Süreç karşıtları: Çözümün alternatifi çözümsüzlük mü?
Süreç karşıtları: Çözümün alternatifi çözümsüzlük mü?
22.07.202506:09
Haber Merkezi
125

Düşman terörist olsa bile devlete yakışan onun onurunu kırmadan bir entegrasyon yolu açabilmesinden geçmektedir. Tamamen boyun eğdirme veya kırma modeli ne kadar sürdürülebilir ilgili siyasi hedeften bir insan ütopyası ne kadar vazgeçer ayrı bir tartışma

TERÖRİSTLE KONUŞMAK

Masamda Jonathan Powell’ın Teröristlerle Konuşmak adlı kitabı duruyordu. Bilindiği gibi Powell, “Hayırlı Cuma” diye anılan ve IRA sorununun çözümüyle sonuçlanan süreçte İngiltere’nin baş müzakerecisiydi. Powell, etnik talepler ya da kolektif kimlik üzerinden yürütülen silahlı hareketlerin bastırılarak değil, taleplerinin meşru zeminlere çekilerek çözülebileceğini savunmaktaydı. Bu görüşüne IRA ve Sinn Féin deneyimini örnek gösterir. Powell’a göre teröristlerle konuşmak bir zayıflık değil, stratejik bir gerekliliktir. Diyalog kapısını erken açmak, şiddetin maliyetini azaltır; her çatışmada siyasi talepler vardır ve bu talepler muhatap alınmadan barış sağlanamaz. Diyalog, empatiyle değil stratejik akıl ve uzun vadeli planlamayla yürütülmelidir.

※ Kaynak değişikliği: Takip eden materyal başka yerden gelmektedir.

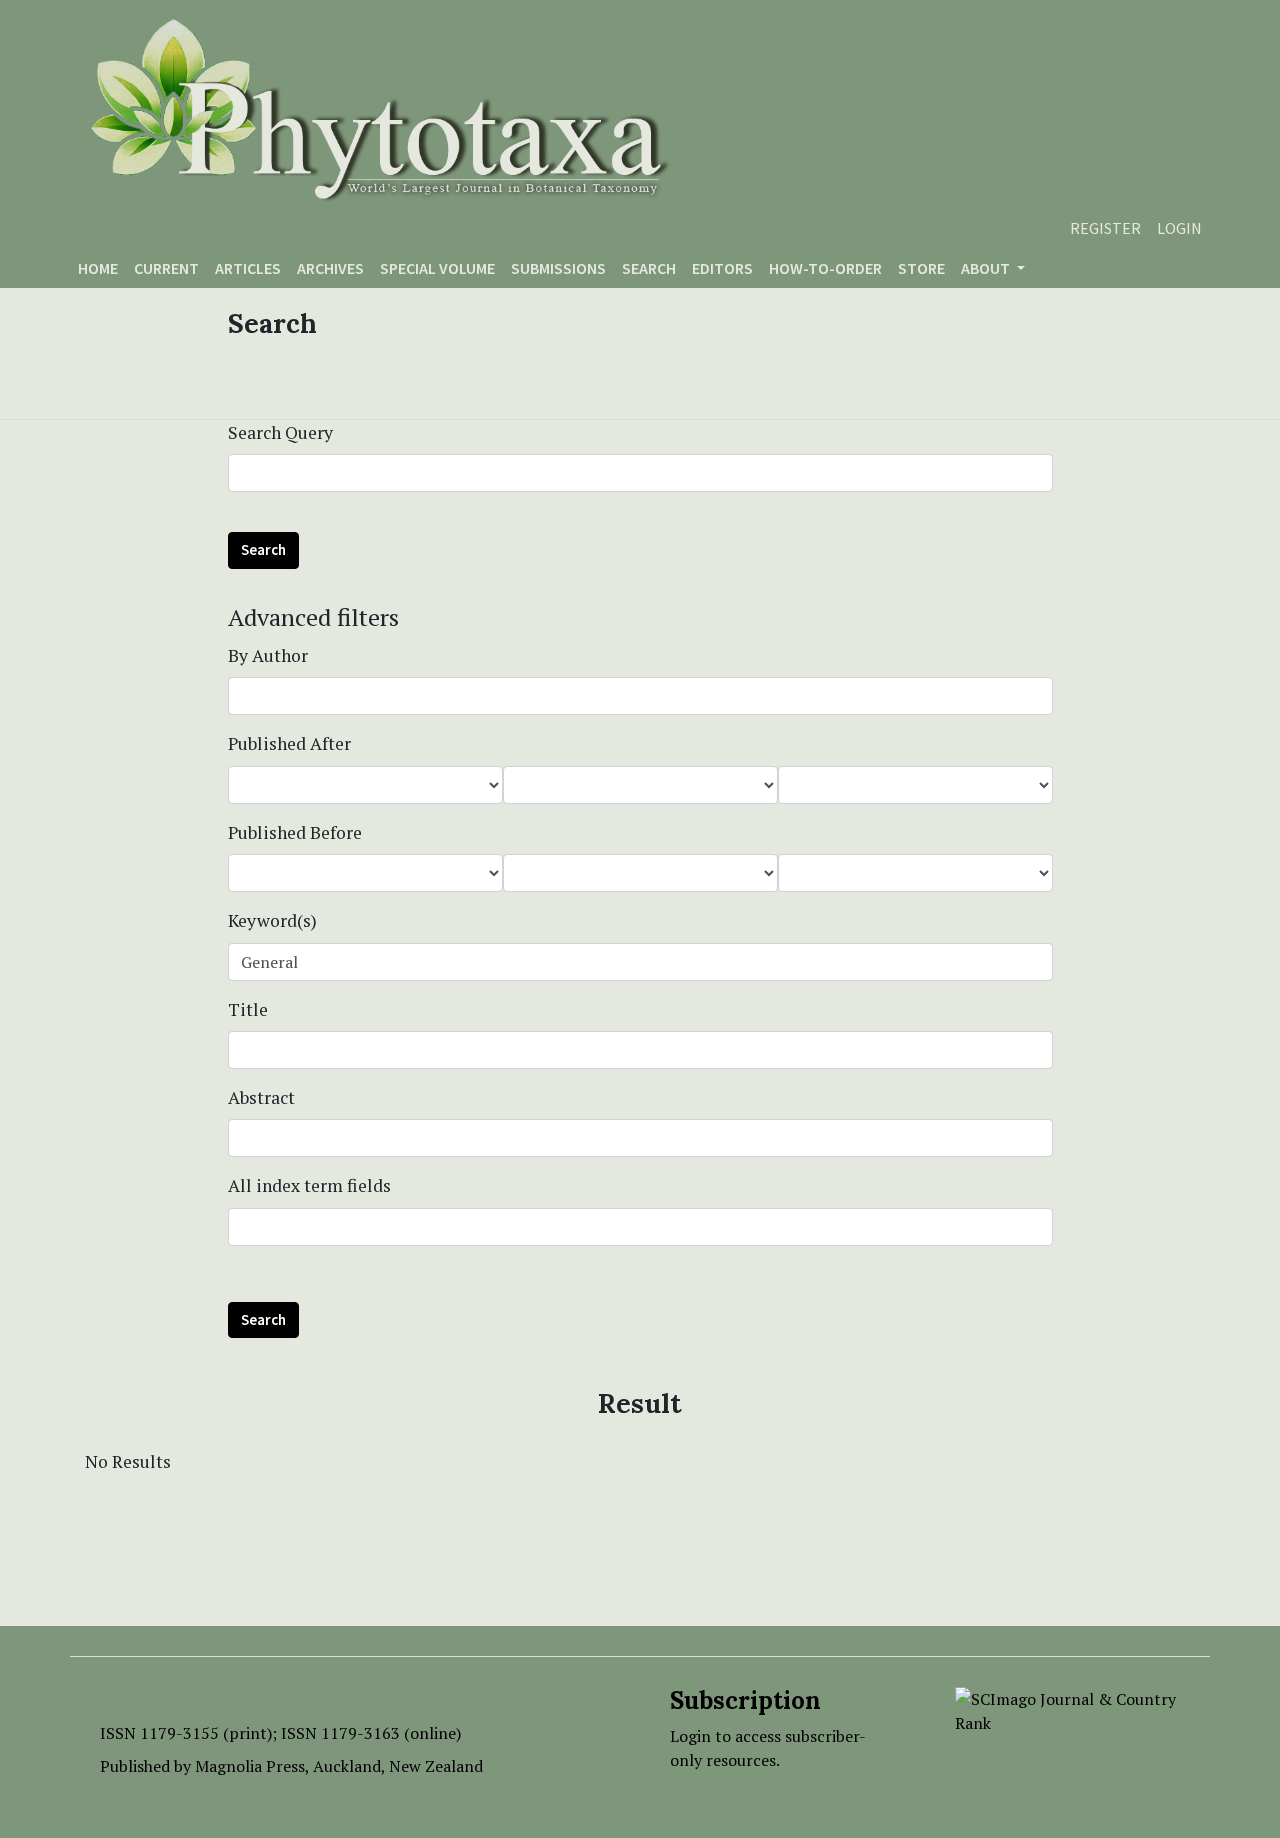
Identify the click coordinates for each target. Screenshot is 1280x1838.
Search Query (280, 432)
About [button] (987, 268)
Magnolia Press (250, 1766)
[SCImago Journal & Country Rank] (1067, 1709)
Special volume (437, 268)
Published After (289, 743)
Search (649, 268)
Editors (722, 268)
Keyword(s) (272, 920)
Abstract (261, 1097)
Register (1105, 228)
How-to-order (825, 268)
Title (248, 1009)
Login (1179, 228)
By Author (268, 655)
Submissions (558, 268)
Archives (330, 268)
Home (98, 268)
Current (166, 268)
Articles (248, 268)
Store (921, 268)
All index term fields (309, 1185)
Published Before (295, 832)
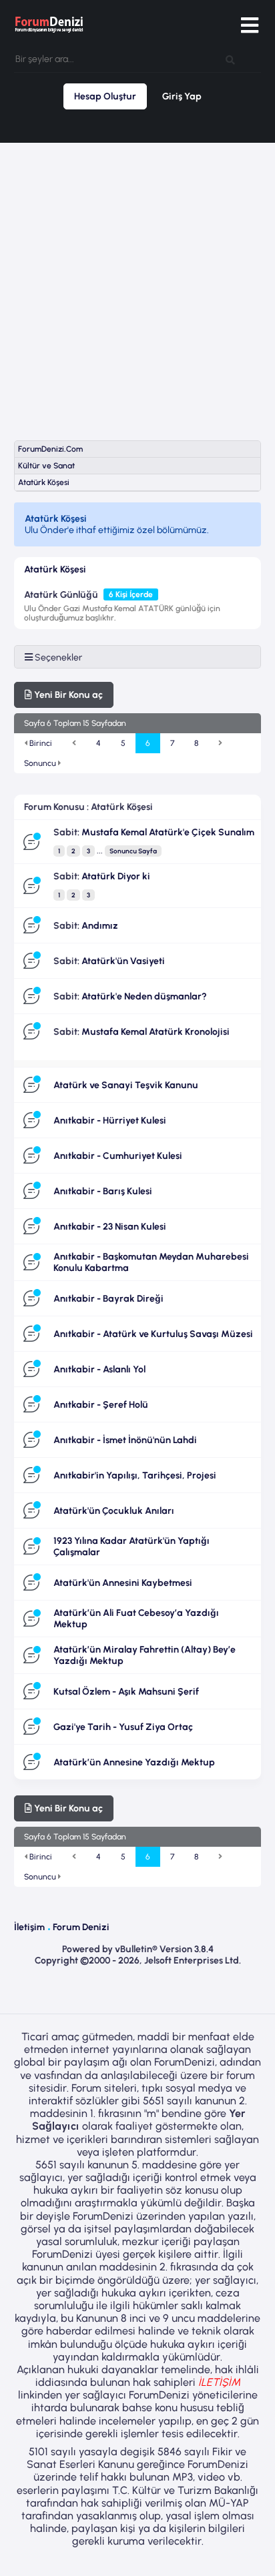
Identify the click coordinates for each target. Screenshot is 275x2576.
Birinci (39, 743)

Powell’ın dünya çapındaki saha ve diplomasi deneyimlerine dayanan temel tezleri bugün de geçerliliğini korumaktadır: “Her silahlı çatışma, ne kadar karmaşık ve ahlaki olarak sorunlu görünse de diyalog ve müzakereyle çözülebilir.” Ona göre, hiçbir hükümet “teröristlerle konuşmayacağız” şeklindeki sert tutumunu uzun süre sürdüremez. Tarihsel olarak neredeyse tüm silahlı gruplarla — IRA, ETA, FARC, Taliban vb. — sonunda müzakere masalarında buluşulmuştur. Bu görüşmeler genellikle başta inkar edilir, gizli yürütülür ve kamuoyuna açıklanmaz.

Powell bu yaklaşımı nedeniyle, ülkemiz de dahil olmak üzere bazı çevrelerce “terörü meşrulaştırmakla” suçlansa da o pragmatik bir pozisyonda durur: “Terörizm bir yöntemdir; biz düşmanı değil, yöntemi reddetmeliyiz.” Demektedir.

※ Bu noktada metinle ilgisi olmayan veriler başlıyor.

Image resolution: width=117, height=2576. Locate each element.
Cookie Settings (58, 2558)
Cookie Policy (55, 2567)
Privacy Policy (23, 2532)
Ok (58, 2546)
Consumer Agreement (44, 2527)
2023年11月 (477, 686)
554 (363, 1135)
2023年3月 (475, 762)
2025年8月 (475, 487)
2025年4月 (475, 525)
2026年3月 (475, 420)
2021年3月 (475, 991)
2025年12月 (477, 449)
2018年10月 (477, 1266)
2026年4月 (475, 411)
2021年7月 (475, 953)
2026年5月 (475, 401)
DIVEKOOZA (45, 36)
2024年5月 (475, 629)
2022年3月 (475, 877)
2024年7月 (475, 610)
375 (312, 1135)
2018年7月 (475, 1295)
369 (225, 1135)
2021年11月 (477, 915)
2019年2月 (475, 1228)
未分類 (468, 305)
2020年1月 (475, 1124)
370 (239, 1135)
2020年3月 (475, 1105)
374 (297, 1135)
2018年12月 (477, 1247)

Kitabın sayfaları masamda açıkken, bir zamanlar Ergenekon’dan mağdur olmuş emekli albay dostumdan bir mesaj aldım. PKK-YPG’nin samimi olmadığını, sürecin bir göstermelik olduğunu iddia ediyor, öfkeli bir çıkış yapan genç milliyetçi bir siyasetçiyle PKK yöneticilerinin videolarını paylaşıyordu. Hak vermemek elde değildi.

Dayanamayıp Cengiz Çandar’ın önsözünü yazdığı Powell’ın kitabının fotoğrafını gönderdim ve okumasını tavsiye ettim. Nezaketini koruyarak tartışmayı uzatmadı ama önyargılı sert tutumunu da belli etti.

KÜRT VE KÜRT SORUNU YOK MUDUR?

Yıllar önce CHP Genel Merkezi’ne giderken eski bir milletvekili, Risale-i Nur öğrencisi hemşerim dostumu da yanıma almıştım. Kabul beklerken o, “Kürt diye bir unsur yoktur” şeklinde bir ifade kullandı. Bunu duyan, yakındaki bir kişi yüzü kızarmış ve yanakları şişmiş şekilde yanımıza yaklaştı ve “Kürt diye bir halk vardır Sayın Vekilim, ben de onlardan biriyim” dedi. İşini sorduğumda, Şırnak il başkanı olduğunu söylemişti.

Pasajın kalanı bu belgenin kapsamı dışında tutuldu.